Fatal Error
As a programmer, this news terrifies me: software glitches in medical linear accelerators caused the deaths of two cancer patients in New York. Unstable software controlling potentially deadly machines is an intensely hazardous mix. These accidents should be of grave concern to the entire software industry—we can be coldly unconcerned when we hear that a buffer overflow attack caused the leak of millions of passwords, but a death is always a more persuasive motivation for improved safety.
In one of the cases mentioned in the Times article, a series of computer crashes apparently failed to save the treatment files for a patient. Between software crashes, the machine operators did not realize that the instructions for the machine were not saved, leaving an aperture wide open for the full dose of radiation.

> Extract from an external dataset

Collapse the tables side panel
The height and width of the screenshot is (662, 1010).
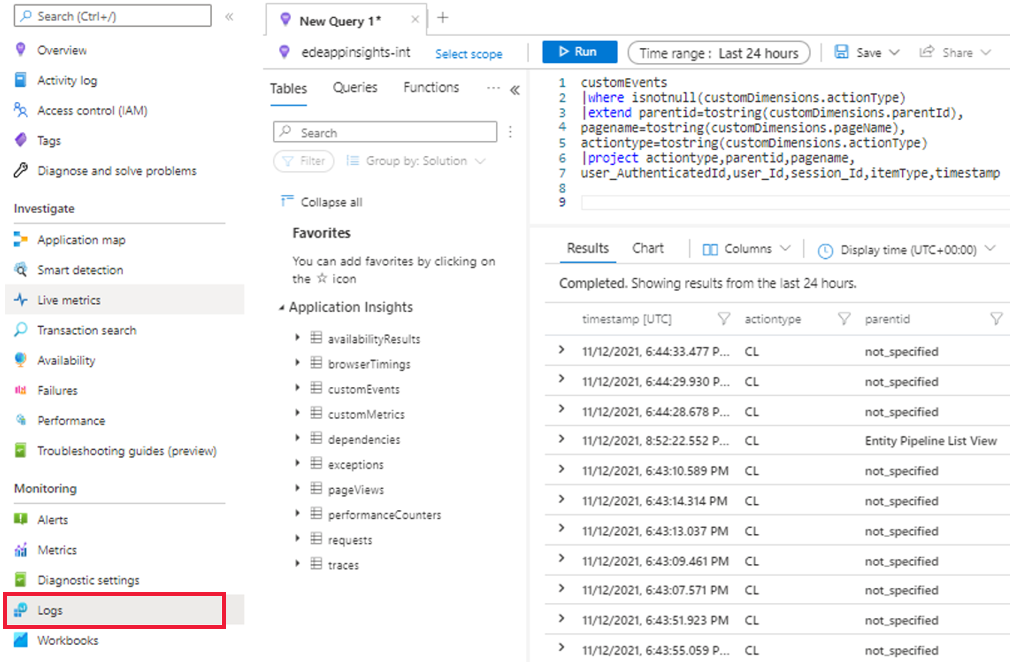click(515, 89)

Unfortunately, this sort of accident is nothing new. Radiation therapy machines have killed people before—the Therac-25 comes to mind—and it’s frightening that the industry has still not come up with stricter safety and security requirements.
The truth is that writing software is hard. I certainly don’t envy the programmers writing software for any system where lives are on the line, but the inevitability of software bugs is a feeble excuse for faulty software. Even though arithmetic overflows and race conditions are notoriously hard to spot, we have tools to minimize them. Static analysis can identify many potential errors before the code is even run. Code written in functional languages can be proved mathematically to be correct.
Accountability, however, is the bottom line. A structural engineer who signs off on a building that collapses after construction will have a difficult time repairing his damaged reputation. If programmers faced similar consequences when lives hung in the balance, there’d be more encouragement to write safe and stable software.